1. Die richtige Uhrzeit wählen
Vorab einen Blick auf die Uhrzeit des Sonnenuntergangs zu werfen ist grundsätzlich ratsam. Für eine Wanderung mit Kindern empfiehlt es sich, die Herbst- oder Wintermonate zu wählen, da es hier bereits früher dunkel wird und die Bettzeit der Kinder problemlos eingehalten werden kann. Rund zwei Stunden nach Sonnenuntergang sind alle drei Dämmerungsstufen durchlaufen, bis auch der letzte Lichtstrahl von der Dunkelheit verschluckt wird.

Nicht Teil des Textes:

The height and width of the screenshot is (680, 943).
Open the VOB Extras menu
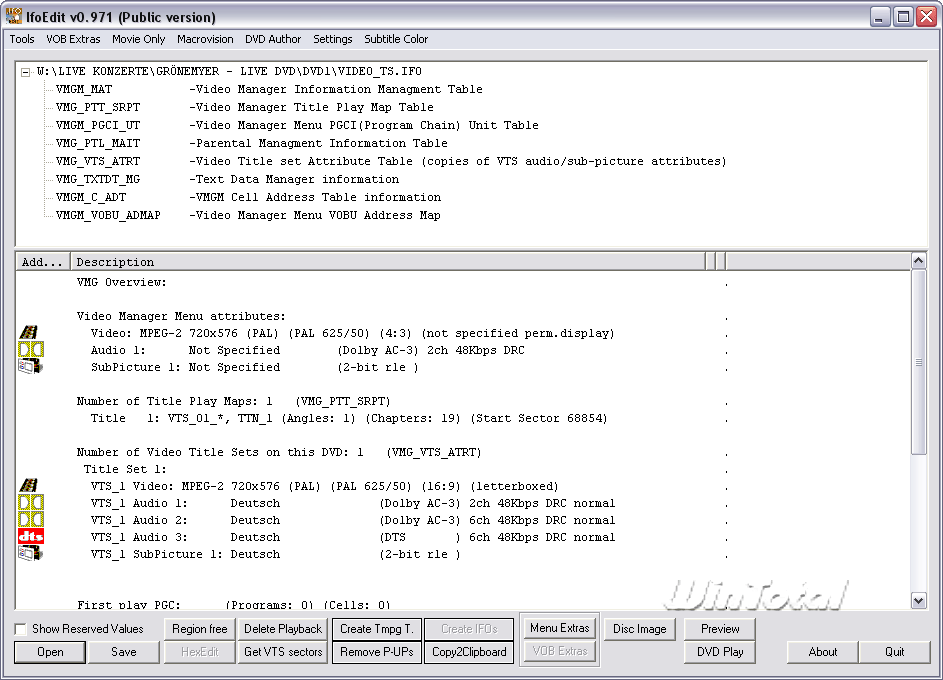(x=73, y=39)
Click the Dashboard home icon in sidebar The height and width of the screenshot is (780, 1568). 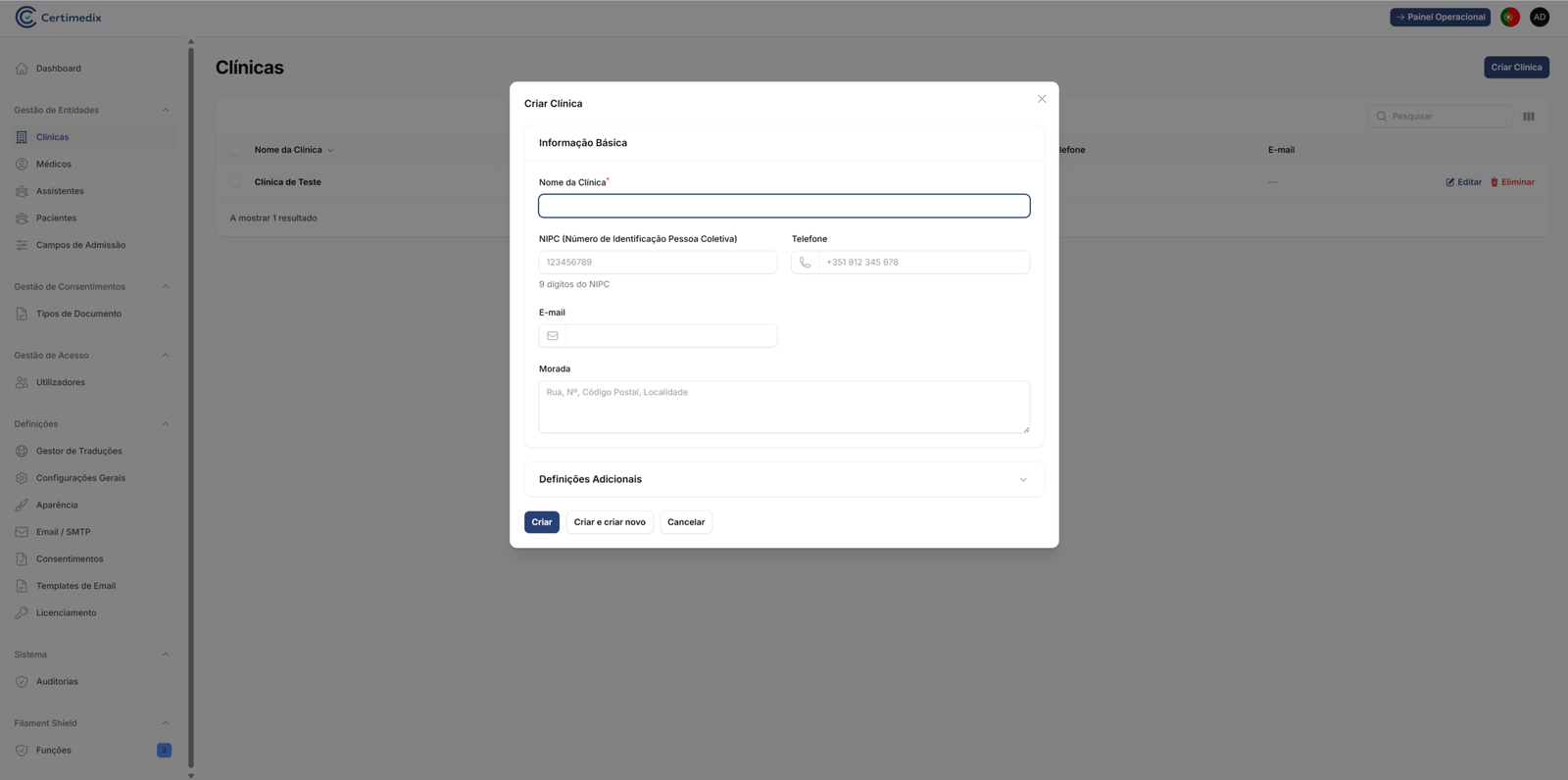(x=22, y=69)
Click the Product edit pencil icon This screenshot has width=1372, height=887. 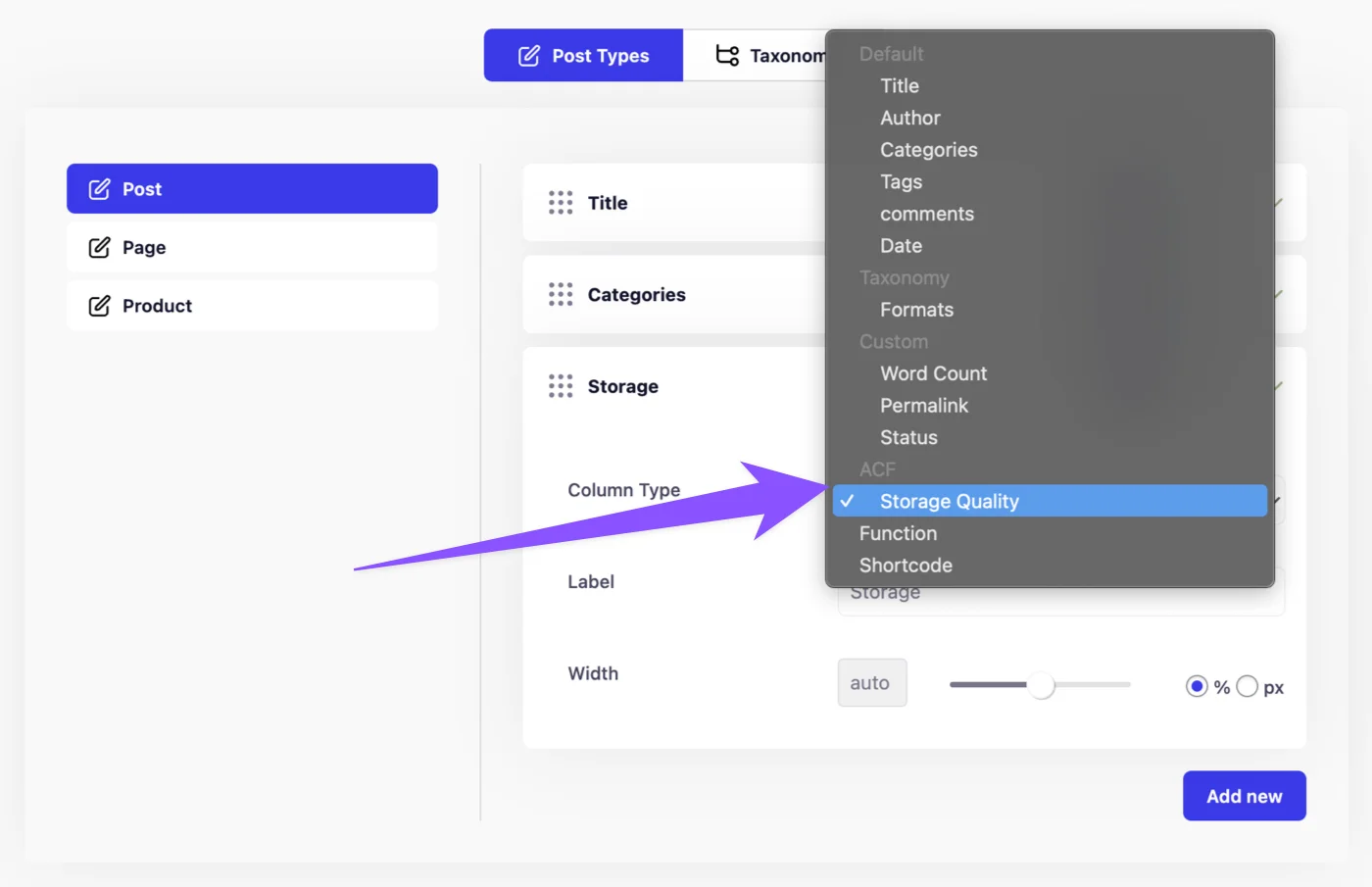coord(98,305)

Bei einer Nachtwanderung empfiehlt sich eine Taschenlampe mit rotem Licht. Damit gewöhnen sich die Augen viel schneller an die Dunkelheit.
2. Dunkle Ecken finden
Um die Sterne und unsere Galaxie richtig zu sehen, bedarf es logischerweise Dunkelheit. Mithilfe einer «Light Pollution Map» können passende Orte gefunden werden. Je dunkler die Farbe auf der Karte, desto weniger Lichtverschmutzung. Ab Stufe Grün ist die Milchstraße im Normalfall gut zu sehen.
3. Sich über den Mondgang informieren
So schön der Mond auch sein mag, für einen Spaziergang mit dem Ziel, die Sterne zu begutachten, ist er leider ein Störfaktor. Je voller der Mond, desto heller reflektiert er das Licht der Sonne und erhellt den Abendhimmel. Neumond oder der Mondaufgang versprechen einen dunklen Nachthimmel. Ein Blick auf die Mondphasen ist hilfreich.
4. Die Milchstraße und Sternbilder
Das Highlight sind natürlich die Sterne. Zur richtigen Jahreszeit ist sogar die Milchstraße mit bloßem Auge gut zu erkennen. Von Juni bis August ist die Milchstraße quasi die ganze Nacht zu sehen, im September und Oktober am ehesten nach der Dämmerung. Grundsätzlich ist die Milchstraße in Richtung Süden sichtbar. Wer gerne die Sternbilder am Himmel identifizieren möchte, kann sich ein schönes Plätzchen suchen und verruchen, die Sternbilder ohne Hilfsmittel zu identifizieren oder Apps oder Bücher zur Hilfe nehmen.